── Provided records

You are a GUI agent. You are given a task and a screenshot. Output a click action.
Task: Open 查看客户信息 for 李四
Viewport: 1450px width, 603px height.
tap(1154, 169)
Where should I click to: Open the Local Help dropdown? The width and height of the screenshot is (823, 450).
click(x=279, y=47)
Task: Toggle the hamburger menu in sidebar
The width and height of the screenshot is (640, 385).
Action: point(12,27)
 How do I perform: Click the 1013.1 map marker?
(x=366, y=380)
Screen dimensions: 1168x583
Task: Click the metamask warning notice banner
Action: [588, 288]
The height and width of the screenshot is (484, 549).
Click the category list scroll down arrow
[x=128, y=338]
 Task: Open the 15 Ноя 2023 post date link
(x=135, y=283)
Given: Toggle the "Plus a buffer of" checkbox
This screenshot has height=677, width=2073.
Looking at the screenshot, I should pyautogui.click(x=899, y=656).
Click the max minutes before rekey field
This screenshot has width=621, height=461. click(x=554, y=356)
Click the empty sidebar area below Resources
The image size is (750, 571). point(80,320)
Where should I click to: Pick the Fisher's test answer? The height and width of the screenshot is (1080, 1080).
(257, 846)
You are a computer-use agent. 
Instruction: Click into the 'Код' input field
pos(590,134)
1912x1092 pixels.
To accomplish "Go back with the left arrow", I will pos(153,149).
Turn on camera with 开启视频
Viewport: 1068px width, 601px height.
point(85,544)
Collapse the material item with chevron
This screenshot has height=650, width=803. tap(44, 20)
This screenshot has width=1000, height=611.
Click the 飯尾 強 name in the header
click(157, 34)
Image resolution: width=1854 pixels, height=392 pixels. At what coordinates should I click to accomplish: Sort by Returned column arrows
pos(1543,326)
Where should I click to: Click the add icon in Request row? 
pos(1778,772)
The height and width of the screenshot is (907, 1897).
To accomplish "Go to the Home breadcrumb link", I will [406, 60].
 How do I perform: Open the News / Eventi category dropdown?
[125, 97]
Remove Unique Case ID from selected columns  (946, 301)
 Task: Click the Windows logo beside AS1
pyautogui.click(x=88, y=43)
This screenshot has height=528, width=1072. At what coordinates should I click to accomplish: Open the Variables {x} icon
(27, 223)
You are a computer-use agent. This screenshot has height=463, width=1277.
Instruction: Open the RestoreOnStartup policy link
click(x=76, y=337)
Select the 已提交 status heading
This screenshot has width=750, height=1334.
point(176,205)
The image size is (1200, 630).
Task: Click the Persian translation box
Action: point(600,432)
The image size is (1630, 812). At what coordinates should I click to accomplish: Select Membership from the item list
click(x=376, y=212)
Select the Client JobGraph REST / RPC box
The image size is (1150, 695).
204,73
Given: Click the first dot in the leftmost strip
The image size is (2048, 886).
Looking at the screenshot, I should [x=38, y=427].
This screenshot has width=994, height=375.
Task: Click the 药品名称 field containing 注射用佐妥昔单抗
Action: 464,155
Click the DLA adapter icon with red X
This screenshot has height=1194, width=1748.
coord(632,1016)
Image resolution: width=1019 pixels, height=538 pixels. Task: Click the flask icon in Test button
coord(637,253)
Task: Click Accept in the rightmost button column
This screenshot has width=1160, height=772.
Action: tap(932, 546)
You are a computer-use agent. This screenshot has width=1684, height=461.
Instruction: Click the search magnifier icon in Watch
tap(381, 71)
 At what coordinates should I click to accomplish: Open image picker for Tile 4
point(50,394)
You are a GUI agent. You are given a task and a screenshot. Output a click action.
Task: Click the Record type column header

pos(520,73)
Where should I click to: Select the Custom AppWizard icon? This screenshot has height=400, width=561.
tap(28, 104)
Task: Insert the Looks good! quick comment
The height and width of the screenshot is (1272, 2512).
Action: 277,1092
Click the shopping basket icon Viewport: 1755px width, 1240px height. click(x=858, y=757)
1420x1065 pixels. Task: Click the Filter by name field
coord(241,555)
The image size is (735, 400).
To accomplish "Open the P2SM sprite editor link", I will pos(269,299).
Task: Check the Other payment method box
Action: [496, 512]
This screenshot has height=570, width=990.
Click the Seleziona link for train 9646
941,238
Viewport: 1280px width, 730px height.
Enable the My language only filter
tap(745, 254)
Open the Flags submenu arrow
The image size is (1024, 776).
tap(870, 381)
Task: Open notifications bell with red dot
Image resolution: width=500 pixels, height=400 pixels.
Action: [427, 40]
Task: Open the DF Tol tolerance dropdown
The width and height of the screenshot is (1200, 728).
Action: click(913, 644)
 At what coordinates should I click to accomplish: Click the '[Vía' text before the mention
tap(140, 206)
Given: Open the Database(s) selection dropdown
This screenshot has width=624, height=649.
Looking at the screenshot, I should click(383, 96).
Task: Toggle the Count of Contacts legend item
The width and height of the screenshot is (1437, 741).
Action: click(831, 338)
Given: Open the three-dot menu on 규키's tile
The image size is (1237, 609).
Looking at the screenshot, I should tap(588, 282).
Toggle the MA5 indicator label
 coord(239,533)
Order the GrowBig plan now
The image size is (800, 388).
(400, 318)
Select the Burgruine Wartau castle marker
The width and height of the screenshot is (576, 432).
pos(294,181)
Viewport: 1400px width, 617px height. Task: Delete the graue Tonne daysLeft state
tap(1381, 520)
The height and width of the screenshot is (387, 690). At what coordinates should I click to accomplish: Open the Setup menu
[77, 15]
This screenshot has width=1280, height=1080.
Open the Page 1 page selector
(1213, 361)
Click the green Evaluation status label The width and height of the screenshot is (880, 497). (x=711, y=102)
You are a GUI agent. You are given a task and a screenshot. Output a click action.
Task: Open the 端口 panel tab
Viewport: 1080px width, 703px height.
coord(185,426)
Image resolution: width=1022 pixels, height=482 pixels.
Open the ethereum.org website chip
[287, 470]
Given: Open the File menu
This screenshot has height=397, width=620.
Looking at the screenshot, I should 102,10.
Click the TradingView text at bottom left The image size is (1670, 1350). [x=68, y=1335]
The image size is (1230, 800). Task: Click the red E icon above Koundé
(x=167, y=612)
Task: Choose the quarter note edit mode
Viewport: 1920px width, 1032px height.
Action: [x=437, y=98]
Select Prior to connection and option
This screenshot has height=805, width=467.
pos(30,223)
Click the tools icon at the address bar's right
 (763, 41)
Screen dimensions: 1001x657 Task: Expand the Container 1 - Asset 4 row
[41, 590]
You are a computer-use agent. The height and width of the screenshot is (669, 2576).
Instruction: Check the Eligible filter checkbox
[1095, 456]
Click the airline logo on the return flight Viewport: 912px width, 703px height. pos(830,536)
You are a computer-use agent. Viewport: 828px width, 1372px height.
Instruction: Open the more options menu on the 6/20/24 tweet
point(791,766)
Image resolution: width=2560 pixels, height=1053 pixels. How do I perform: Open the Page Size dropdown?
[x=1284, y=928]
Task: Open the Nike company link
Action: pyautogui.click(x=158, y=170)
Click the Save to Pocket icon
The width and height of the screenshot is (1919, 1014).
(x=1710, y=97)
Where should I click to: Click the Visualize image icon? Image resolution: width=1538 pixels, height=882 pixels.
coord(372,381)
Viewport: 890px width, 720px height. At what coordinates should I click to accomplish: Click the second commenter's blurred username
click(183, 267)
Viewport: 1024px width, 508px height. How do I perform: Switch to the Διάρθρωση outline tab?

────

# Problem description
Each entry above is to be returned exactly as given.

# Result
You are a GUI agent. You are given a task and a screenshot. Output a click action.
Task: Open 查看客户信息 for 李四
Viewport: 1450px width, 603px height.
tap(1154, 169)
Where should I click to: Open the Local Help dropdown? The width and height of the screenshot is (823, 450).
click(x=279, y=47)
Task: Toggle the hamburger menu in sidebar
The width and height of the screenshot is (640, 385).
Action: point(12,27)
 How do I perform: Click the 1013.1 map marker?
(x=366, y=380)
Screen dimensions: 1168x583
Task: Click the metamask warning notice banner
Action: [588, 288]
The height and width of the screenshot is (484, 549).
Click the category list scroll down arrow
[x=128, y=338]
 Task: Open the 15 Ноя 2023 post date link
(x=135, y=283)
Given: Toggle the "Plus a buffer of" checkbox
This screenshot has height=677, width=2073.
Looking at the screenshot, I should pyautogui.click(x=899, y=656).
Click the max minutes before rekey field
This screenshot has width=621, height=461. click(x=554, y=356)
Click the empty sidebar area below Resources
The image size is (750, 571). point(80,320)
Where should I click to: Pick the Fisher's test answer? The height and width of the screenshot is (1080, 1080).
(257, 846)
You are a computer-use agent. 
Instruction: Click into the 'Код' input field
pos(590,134)
1912x1092 pixels.
To accomplish "Go back with the left arrow", I will pos(153,149).
Turn on camera with 开启视频
Viewport: 1068px width, 601px height.
point(85,544)
Collapse the material item with chevron
This screenshot has height=650, width=803. tap(44, 20)
This screenshot has width=1000, height=611.
Click the 飯尾 強 name in the header
click(157, 34)
Image resolution: width=1854 pixels, height=392 pixels. At what coordinates should I click to accomplish: Sort by Returned column arrows
pos(1543,326)
Where should I click to: Click the add icon in Request row? 
pos(1778,772)
The height and width of the screenshot is (907, 1897).
To accomplish "Go to the Home breadcrumb link", I will [406, 60].
 How do I perform: Open the News / Eventi category dropdown?
[125, 97]
Remove Unique Case ID from selected columns  (946, 301)
 Task: Click the Windows logo beside AS1
pyautogui.click(x=88, y=43)
This screenshot has height=528, width=1072. At what coordinates should I click to accomplish: Open the Variables {x} icon
(27, 223)
You are a computer-use agent. This screenshot has height=463, width=1277.
Instruction: Open the RestoreOnStartup policy link
click(x=76, y=337)
Select the 已提交 status heading
This screenshot has width=750, height=1334.
point(176,205)
The image size is (1200, 630).
Task: Click the Persian translation box
Action: point(600,432)
The image size is (1630, 812). At what coordinates should I click to accomplish: Select Membership from the item list
click(x=376, y=212)
Select the Client JobGraph REST / RPC box
The image size is (1150, 695).
204,73
Given: Click the first dot in the leftmost strip
The image size is (2048, 886).
Looking at the screenshot, I should [x=38, y=427].
This screenshot has width=994, height=375.
Task: Click the 药品名称 field containing 注射用佐妥昔单抗
Action: 464,155
Click the DLA adapter icon with red X
This screenshot has height=1194, width=1748.
coord(632,1016)
Image resolution: width=1019 pixels, height=538 pixels. Task: Click the flask icon in Test button
coord(637,253)
Task: Click Accept in the rightmost button column
This screenshot has width=1160, height=772.
Action: tap(932, 546)
You are a computer-use agent. This screenshot has width=1684, height=461.
Instruction: Click the search magnifier icon in Watch
tap(381, 71)
 At what coordinates should I click to accomplish: Open image picker for Tile 4
point(50,394)
You are a GUI agent. You are given a task and a screenshot. Output a click action.
Task: Click the Record type column header

pos(520,73)
Where should I click to: Select the Custom AppWizard icon? This screenshot has height=400, width=561.
tap(28, 104)
Task: Insert the Looks good! quick comment
The height and width of the screenshot is (1272, 2512).
Action: 277,1092
Click the shopping basket icon Viewport: 1755px width, 1240px height. click(x=858, y=757)
1420x1065 pixels. Task: Click the Filter by name field
coord(241,555)
The image size is (735, 400).
To accomplish "Open the P2SM sprite editor link", I will pos(269,299).
Task: Check the Other payment method box
Action: [496, 512]
This screenshot has height=570, width=990.
Click the Seleziona link for train 9646
941,238
Viewport: 1280px width, 730px height.
Enable the My language only filter
tap(745, 254)
Open the Flags submenu arrow
The image size is (1024, 776).
tap(870, 381)
Task: Open notifications bell with red dot
Image resolution: width=500 pixels, height=400 pixels.
Action: [427, 40]
Task: Open the DF Tol tolerance dropdown
The width and height of the screenshot is (1200, 728).
Action: click(913, 644)
 At what coordinates should I click to accomplish: Click the '[Vía' text before the mention
tap(140, 206)
Given: Open the Database(s) selection dropdown
This screenshot has width=624, height=649.
Looking at the screenshot, I should click(383, 96).
Task: Toggle the Count of Contacts legend item
The width and height of the screenshot is (1437, 741).
Action: click(831, 338)
Given: Open the three-dot menu on 규키's tile
The image size is (1237, 609).
Looking at the screenshot, I should tap(588, 282).
Toggle the MA5 indicator label
 coord(239,533)
Order the GrowBig plan now
The image size is (800, 388).
(400, 318)
Select the Burgruine Wartau castle marker
The width and height of the screenshot is (576, 432).
pos(294,181)
Viewport: 1400px width, 617px height. Task: Delete the graue Tonne daysLeft state
tap(1381, 520)
The height and width of the screenshot is (387, 690). At what coordinates should I click to accomplish: Open the Setup menu
[77, 15]
This screenshot has width=1280, height=1080.
Open the Page 1 page selector
(1213, 361)
Click the green Evaluation status label The width and height of the screenshot is (880, 497). (x=711, y=102)
You are a GUI agent. You are given a task and a screenshot. Output a click action.
Task: Open the 端口 panel tab
Viewport: 1080px width, 703px height.
coord(185,426)
Image resolution: width=1022 pixels, height=482 pixels.
Open the ethereum.org website chip
[287, 470]
Given: Open the File menu
This screenshot has height=397, width=620.
Looking at the screenshot, I should 102,10.
Click the TradingView text at bottom left The image size is (1670, 1350). [x=68, y=1335]
The image size is (1230, 800). Task: Click the red E icon above Koundé
(x=167, y=612)
Task: Choose the quarter note edit mode
Viewport: 1920px width, 1032px height.
Action: [x=437, y=98]
Select Prior to connection and option
This screenshot has height=805, width=467.
pos(30,223)
Click the tools icon at the address bar's right
 (763, 41)
Screen dimensions: 1001x657 Task: Expand the Container 1 - Asset 4 row
[41, 590]
You are a computer-use agent. The height and width of the screenshot is (669, 2576).
Instruction: Check the Eligible filter checkbox
[1095, 456]
Click the airline logo on the return flight Viewport: 912px width, 703px height. pos(830,536)
You are a computer-use agent. Viewport: 828px width, 1372px height.
Instruction: Open the more options menu on the 6/20/24 tweet
point(791,766)
Image resolution: width=2560 pixels, height=1053 pixels. How do I perform: Open the Page Size dropdown?
[x=1284, y=928]
Task: Open the Nike company link
Action: pyautogui.click(x=158, y=170)
Click the Save to Pocket icon
The width and height of the screenshot is (1919, 1014).
(x=1710, y=97)
Where should I click to: Click the Visualize image icon? Image resolution: width=1538 pixels, height=882 pixels.
coord(372,381)
Viewport: 890px width, 720px height. At what coordinates should I click to accomplish: Click the second commenter's blurred username
click(183, 267)
Viewport: 1024px width, 508px height. How do I perform: Switch to the Διάρθρωση outline tab?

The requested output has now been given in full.